TASK REQUIREMENTS —
Echo the items below word for word, copying everything from the line with "The image size is (697, 430)." down to the line with "Action: coord(62,340)", both included.

DATASET RECORDS —
BEGIN

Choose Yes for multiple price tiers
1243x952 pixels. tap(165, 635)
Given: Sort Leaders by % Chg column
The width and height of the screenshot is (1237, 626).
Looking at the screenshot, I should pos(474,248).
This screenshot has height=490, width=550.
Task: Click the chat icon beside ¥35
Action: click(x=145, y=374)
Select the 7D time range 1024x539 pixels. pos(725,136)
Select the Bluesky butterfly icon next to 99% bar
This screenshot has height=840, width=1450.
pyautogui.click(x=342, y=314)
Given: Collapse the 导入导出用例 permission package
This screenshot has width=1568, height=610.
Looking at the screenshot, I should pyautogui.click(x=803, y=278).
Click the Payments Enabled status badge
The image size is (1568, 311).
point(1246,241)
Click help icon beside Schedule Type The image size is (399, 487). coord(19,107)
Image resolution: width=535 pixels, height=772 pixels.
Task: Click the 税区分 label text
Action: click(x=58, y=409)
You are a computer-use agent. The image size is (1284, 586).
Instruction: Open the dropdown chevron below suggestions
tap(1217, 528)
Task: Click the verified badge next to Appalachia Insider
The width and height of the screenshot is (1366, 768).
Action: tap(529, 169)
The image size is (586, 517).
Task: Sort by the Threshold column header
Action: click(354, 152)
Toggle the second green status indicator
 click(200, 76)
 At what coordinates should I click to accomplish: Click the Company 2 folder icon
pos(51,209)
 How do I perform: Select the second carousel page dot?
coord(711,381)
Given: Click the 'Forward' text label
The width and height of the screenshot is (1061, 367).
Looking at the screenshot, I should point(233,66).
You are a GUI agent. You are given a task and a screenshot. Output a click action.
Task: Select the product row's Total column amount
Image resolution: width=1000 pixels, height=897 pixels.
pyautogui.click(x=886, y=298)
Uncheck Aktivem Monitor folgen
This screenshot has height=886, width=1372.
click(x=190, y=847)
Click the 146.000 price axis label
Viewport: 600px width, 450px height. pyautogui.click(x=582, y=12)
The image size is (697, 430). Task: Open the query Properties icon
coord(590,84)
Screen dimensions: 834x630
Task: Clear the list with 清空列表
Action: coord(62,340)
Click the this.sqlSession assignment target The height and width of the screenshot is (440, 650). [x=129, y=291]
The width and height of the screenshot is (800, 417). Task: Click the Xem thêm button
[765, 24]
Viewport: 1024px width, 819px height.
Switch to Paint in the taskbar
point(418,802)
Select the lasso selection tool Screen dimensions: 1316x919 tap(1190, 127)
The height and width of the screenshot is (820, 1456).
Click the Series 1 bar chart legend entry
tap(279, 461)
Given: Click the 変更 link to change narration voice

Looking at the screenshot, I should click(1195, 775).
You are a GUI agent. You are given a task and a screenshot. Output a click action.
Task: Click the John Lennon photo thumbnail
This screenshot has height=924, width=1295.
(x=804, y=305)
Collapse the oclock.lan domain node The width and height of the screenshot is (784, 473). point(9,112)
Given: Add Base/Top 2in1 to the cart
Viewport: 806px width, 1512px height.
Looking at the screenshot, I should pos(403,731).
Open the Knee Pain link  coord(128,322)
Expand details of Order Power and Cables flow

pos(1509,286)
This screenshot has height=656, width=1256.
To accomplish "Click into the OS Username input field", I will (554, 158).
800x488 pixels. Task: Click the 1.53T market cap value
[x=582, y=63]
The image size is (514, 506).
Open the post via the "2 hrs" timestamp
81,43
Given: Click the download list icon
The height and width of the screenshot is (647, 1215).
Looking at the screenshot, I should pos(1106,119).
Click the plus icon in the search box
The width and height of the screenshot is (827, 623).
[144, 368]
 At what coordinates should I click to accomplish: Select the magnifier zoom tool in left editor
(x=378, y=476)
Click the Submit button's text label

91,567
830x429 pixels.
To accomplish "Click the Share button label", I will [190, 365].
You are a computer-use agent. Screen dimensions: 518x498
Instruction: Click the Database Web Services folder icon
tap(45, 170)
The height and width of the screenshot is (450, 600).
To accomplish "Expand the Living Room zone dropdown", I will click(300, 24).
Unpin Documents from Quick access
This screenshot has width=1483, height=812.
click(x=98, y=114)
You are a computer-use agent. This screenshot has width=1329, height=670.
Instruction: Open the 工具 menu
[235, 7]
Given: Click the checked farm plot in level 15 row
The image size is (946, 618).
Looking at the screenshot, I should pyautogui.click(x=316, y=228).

END

IN RESPONSE —
The image size is (697, 430). Task: Open the query Properties icon
coord(590,84)
Screen dimensions: 834x630
Task: Clear the list with 清空列表
Action: coord(62,340)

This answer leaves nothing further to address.